MessageSujet: Comportement sexuel, maîtrise de la reproduction   Lun 7 Déc - 20:30

Comportement sexuel, maîtrise de la reproduction


Procréer, c’est engendrer un nouveau descendant. Dans le groupe des Vertébrés, chez les Mammifères placentaires auxquels l’Homme appartient, le développement de l’embryon s’effectue dans l’utérus de la mère. La reproduction sexuée nécessite, dans ce cas, une rencontre des gamètes dans les voies génitales de la femelle, précédée par le rapprochement de partenaires de sexes différents. Un contrôle hormonal intervient tout au long de ce processus de reproduction.
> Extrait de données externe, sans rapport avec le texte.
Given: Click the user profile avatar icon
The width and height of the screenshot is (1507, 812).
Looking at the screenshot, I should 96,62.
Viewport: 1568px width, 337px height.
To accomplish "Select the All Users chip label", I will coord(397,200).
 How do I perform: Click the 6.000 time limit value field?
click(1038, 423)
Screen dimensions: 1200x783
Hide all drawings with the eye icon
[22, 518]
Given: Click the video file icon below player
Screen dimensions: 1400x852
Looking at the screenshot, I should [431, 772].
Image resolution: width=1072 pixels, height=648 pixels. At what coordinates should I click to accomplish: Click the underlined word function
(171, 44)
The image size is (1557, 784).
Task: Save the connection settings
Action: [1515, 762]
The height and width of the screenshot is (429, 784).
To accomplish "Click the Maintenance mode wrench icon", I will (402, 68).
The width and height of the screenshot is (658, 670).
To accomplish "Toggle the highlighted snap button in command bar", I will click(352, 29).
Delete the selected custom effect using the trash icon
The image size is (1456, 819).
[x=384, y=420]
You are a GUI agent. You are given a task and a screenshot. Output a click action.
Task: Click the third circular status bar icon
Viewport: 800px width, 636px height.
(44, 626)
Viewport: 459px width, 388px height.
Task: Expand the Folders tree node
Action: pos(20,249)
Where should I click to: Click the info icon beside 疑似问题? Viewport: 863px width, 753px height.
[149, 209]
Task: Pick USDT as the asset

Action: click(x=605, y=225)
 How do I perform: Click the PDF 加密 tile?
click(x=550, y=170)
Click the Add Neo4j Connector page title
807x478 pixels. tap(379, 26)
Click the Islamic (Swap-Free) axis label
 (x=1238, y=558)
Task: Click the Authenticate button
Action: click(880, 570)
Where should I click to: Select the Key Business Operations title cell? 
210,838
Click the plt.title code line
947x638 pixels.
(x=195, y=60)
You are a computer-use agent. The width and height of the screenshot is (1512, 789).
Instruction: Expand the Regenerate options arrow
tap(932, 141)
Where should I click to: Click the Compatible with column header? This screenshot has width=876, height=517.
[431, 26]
La connaissance des différents mécanismes impliqués permet une meilleure maîtrise de la reproduction.

I – Aspect comportemental de la reproduction

1) Influence des hormones sur le comportement

Le comportement reproducteur, ensemble d’attitudes qui aboutit à la réalisation d’actes sexuels, est inhibé chez les individus des deux sexes en cas de castration ; il est rétabli plus ou moins totalement par des injections d’hormones sexuelles. Chez la femelle, les œstrogènes jouent un rôle important alors que chez le mâle c’est la testostérone qui intervient dans le comportement sexuel. Ces observations posent le problème de spécificité d’action des hormones ? En fait, toutes les hormones sexuelles existent dans les deux sexes mais c’est le rythme de sécrétion et la durée d’action qui paraissent déterminants. Ainsi, chez des mâles adultes castrés, on peut induire une reprise d’activité sexuelle en injectant quotidiennement des œstrogènes. Les hormones sexuelles agissent aussi sur un certain nombre de neurones comme ceux de l’hypothalamus qui joue un rôle clé dans le déclenchement du comportement sexuel. L’ensemble de ces phénomènes aboutit au rapprochement des partenaires sexuels.

2) Œstrus et cycle œstrien

· Chez tous les Mammifères autres que les Primates, on observe, chez la femelle, une période d’acceptation du mâle appelée œstrus. Cet état est lié à un équilibre hormonal entre œstrogènes et progestérone, qui dépend lui-même de l’évolution folliculaire.
· Dans un cycle œstrien, l’ovulation se produit au moment de l’œstrus qui a lieu au début du cycle. Dans la nature, les cycles entiers n’existent qu’exceptionnellement car les accouplements sont presque toujours suivis d’une gestation puis d’un allaitement et d’une période de repos sexuel (un œstrus saisonnier). Par contre les animaux d’élevage les cycles œstriens sont beaucoup plus visibles.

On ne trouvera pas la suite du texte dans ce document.